We have proteomic and metabolomic data from a transgenic mouse model, comparing wild-type to transgenics. I would like to perform N-integration, however the data was not collected with multi-omics in mind.
We have 5 WT 5 +/- for proteomics, and 10 WT 11+/- for metabolomics, all different animals, all hippocampal tissue. Transcriptome may be upcoming, again from different animals.
Ideally we would of course have liked to have a larger number of animals and to have taken samples from the same animals so drawing conclusions is going to be pretty tentative. However, I am wondering if the DIABLO model could put out anything useful if samples are not individually matched (garbage in, garbage out)?

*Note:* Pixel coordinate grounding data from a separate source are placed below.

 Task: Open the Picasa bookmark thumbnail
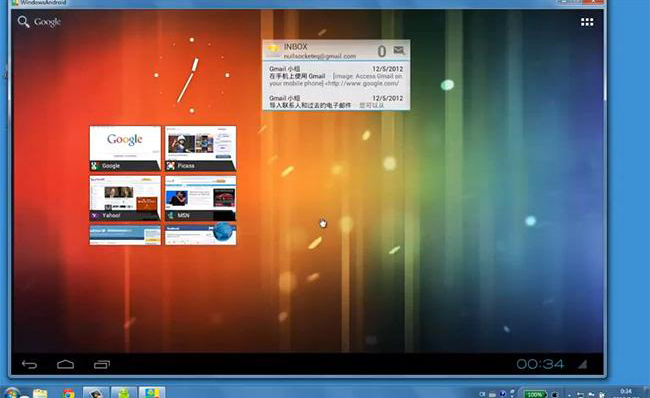[x=201, y=148]
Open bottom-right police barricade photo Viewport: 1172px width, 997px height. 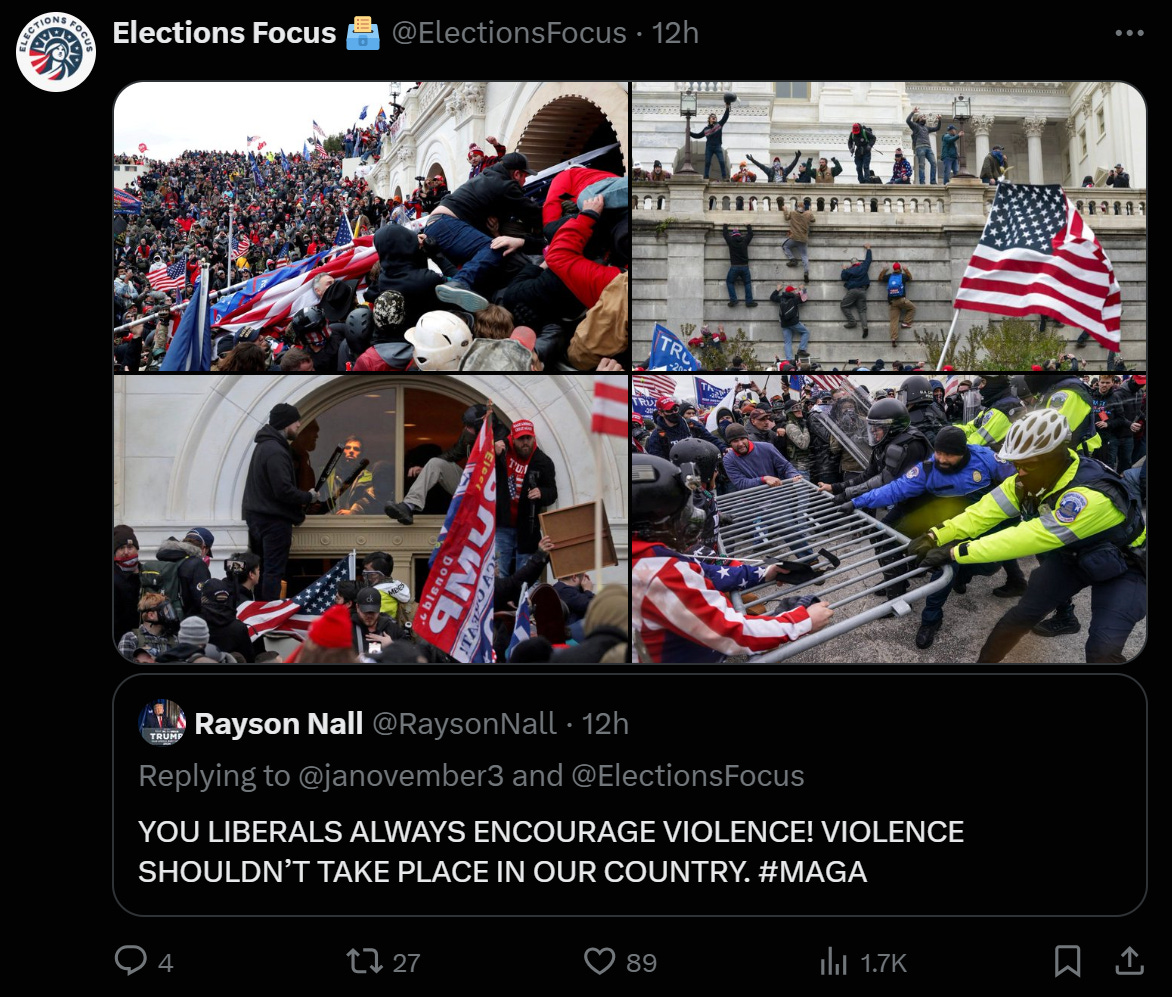click(889, 519)
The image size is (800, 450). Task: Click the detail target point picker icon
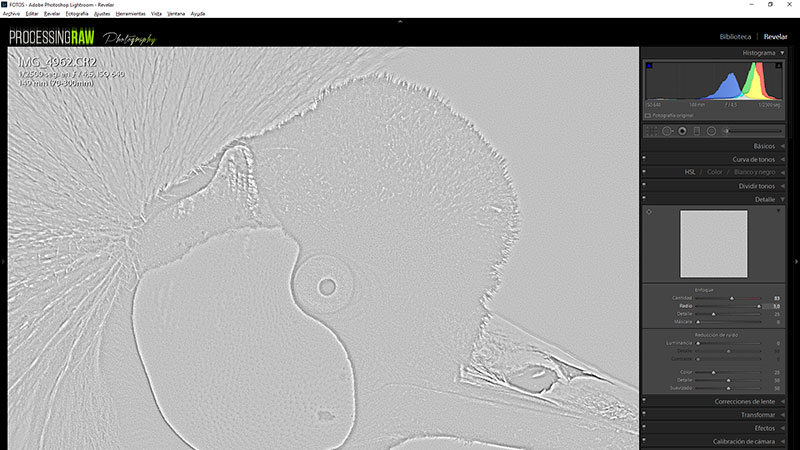(x=649, y=212)
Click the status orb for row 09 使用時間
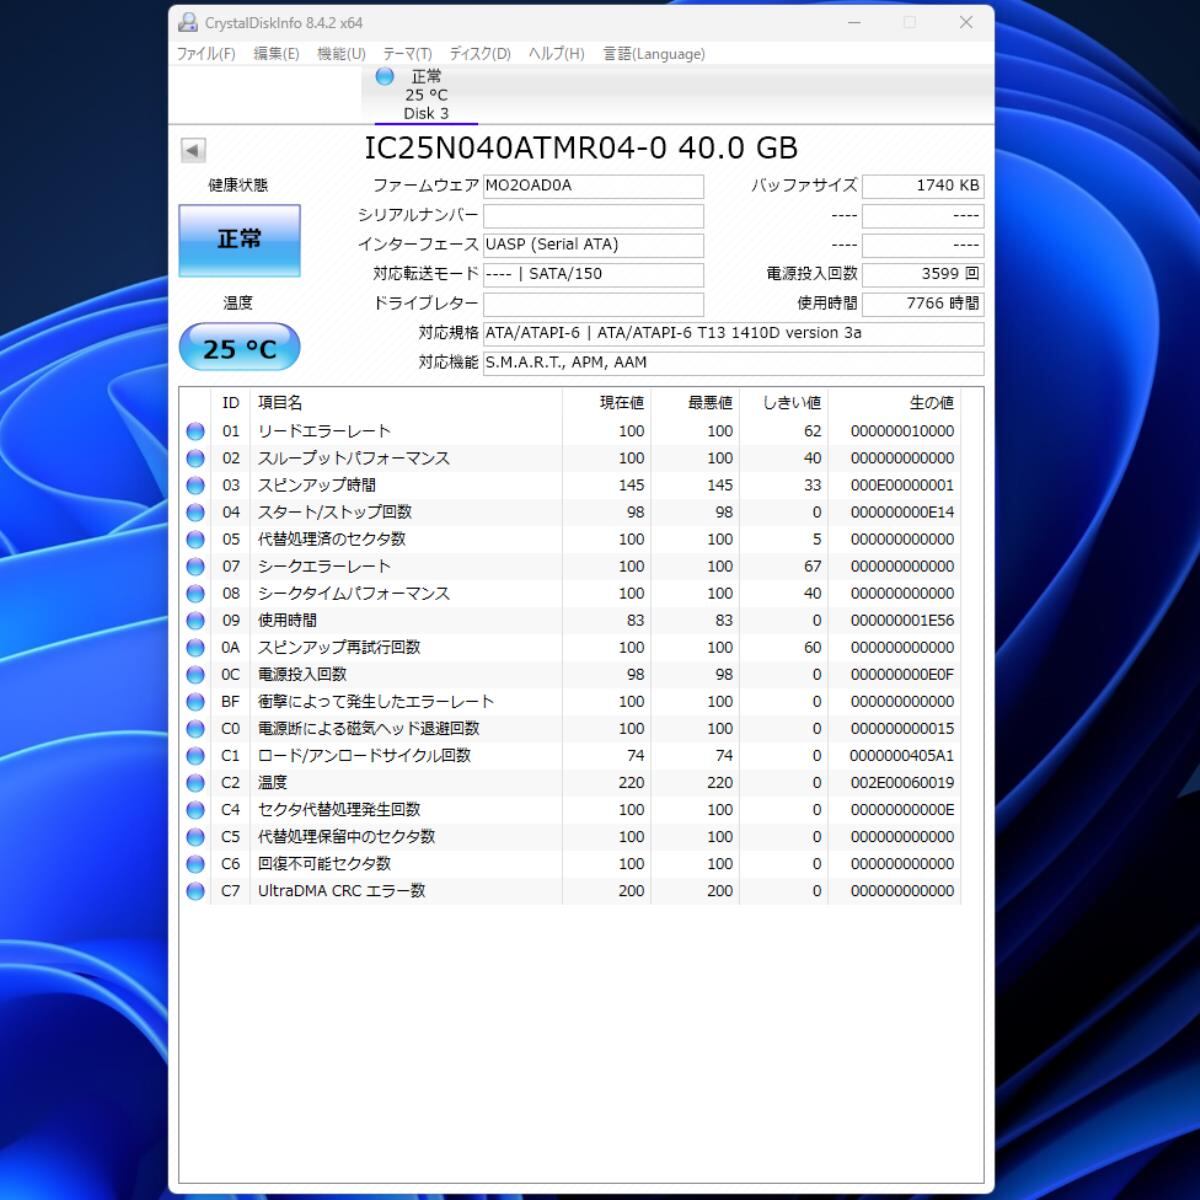The width and height of the screenshot is (1200, 1200). tap(196, 620)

If the latter is true, might it be better to look at a simpler, more manual pathway analysis from KEGG, for example? Or some other method, eg. 3omics, paintomics?
One additional question from this bioinformatics newbie: can PCA be used to pull out relevant proteins/metabolites? I have done PCA with some other experimental groups and if I see that eg. Principal Component 2 accounts for the split in genotype, would then the top proteins/metabolites be indicative of pathways involved? If so, could I weight them for pathway analysis? And if so, how?

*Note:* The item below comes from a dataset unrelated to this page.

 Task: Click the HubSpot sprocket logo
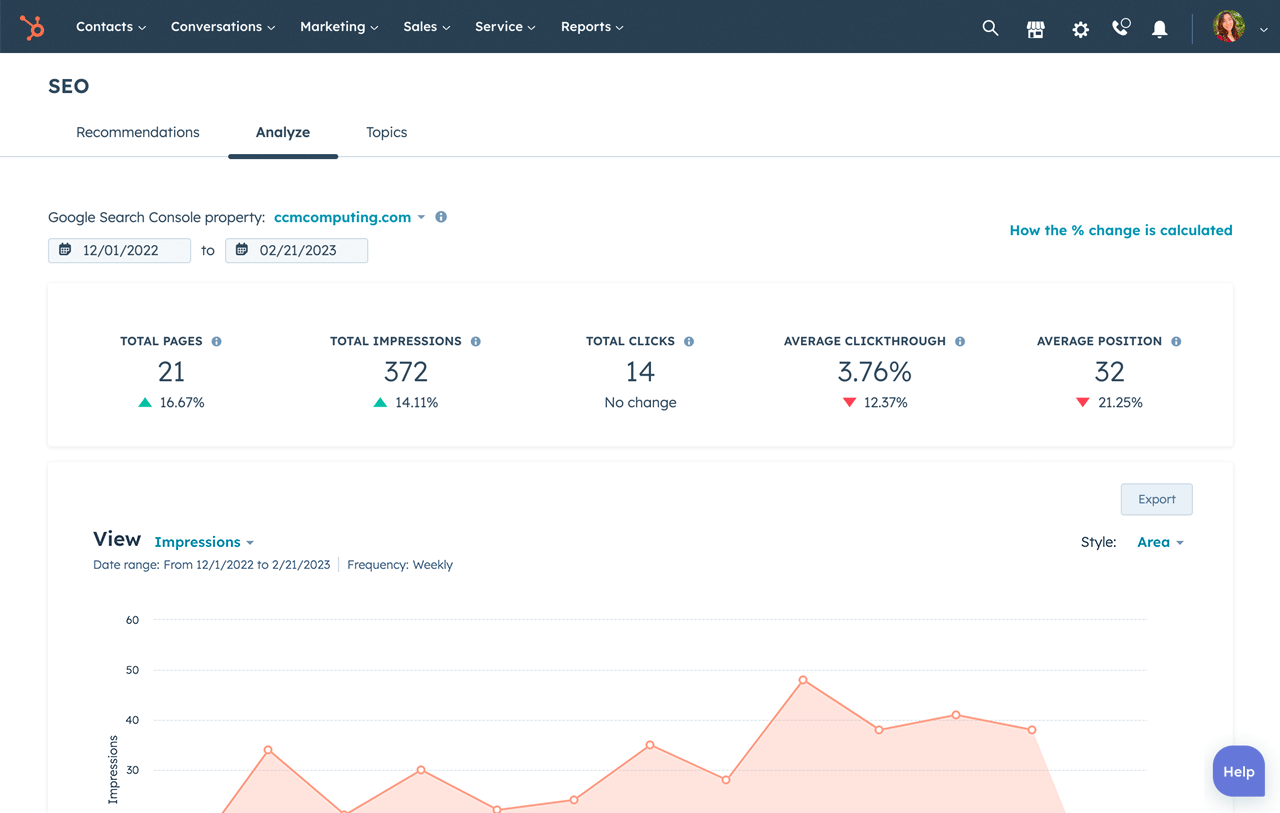[x=32, y=27]
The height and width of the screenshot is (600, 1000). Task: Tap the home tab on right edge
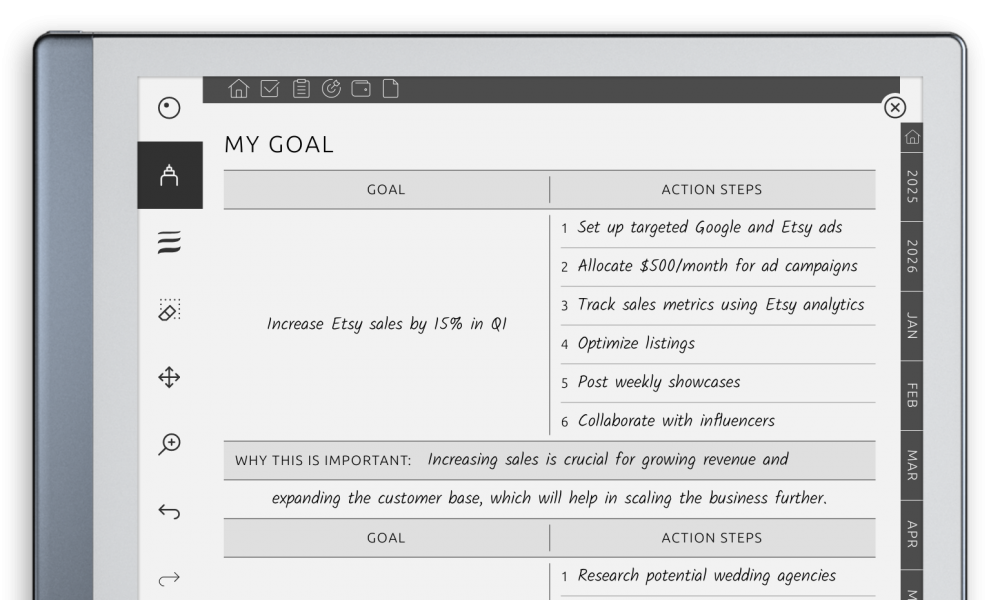[x=911, y=137]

All advice gratefully recieved.
hi @Peptoabysmal,
Unfortunately, as the name suggest, N-integration is on the same N samples. It is because we need to calculate the covariance between the different data sets (where the N dimension is common).

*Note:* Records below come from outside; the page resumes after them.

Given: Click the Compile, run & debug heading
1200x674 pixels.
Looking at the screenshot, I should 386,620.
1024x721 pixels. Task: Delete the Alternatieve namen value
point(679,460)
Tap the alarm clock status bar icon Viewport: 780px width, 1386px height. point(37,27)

As you suggested, you will have to analyse each omics separately, and then do some interpretative integration from the results. I am not really familiar with the other methods you mention.
You can use PCA or sparse PCA to identify the variables driving most of the variance in the data. It remains an exploratory approach of course, so there is no super clear criterion on how many variables you should look at. Remember to center and scale your data (in the PCA arguments), unless you are interested in pulling variables with the largest variance across your samples.
You could have a look at this (rather old) method called Pathifier to do the weighting directly. We had some good results in a breast cancer data set for a pathway analysis: Personalised pathway analysis reveals association between DNA repair pathway dysregulation and chromosomal instability in sporadic breast cancer - ScienceDirect.
Also look at the concepts of ‘Eigen genes’, it’s based on the same PCA principles.
Kim-Anh
Thank you so much Kim-Anh, that answers my question regarding N-integration. I will check out the Pathifier package and look at Eigen genes.
Sparse PCA sounds useful, I may try this with my current script in R using nsprcomp or in mixOmics.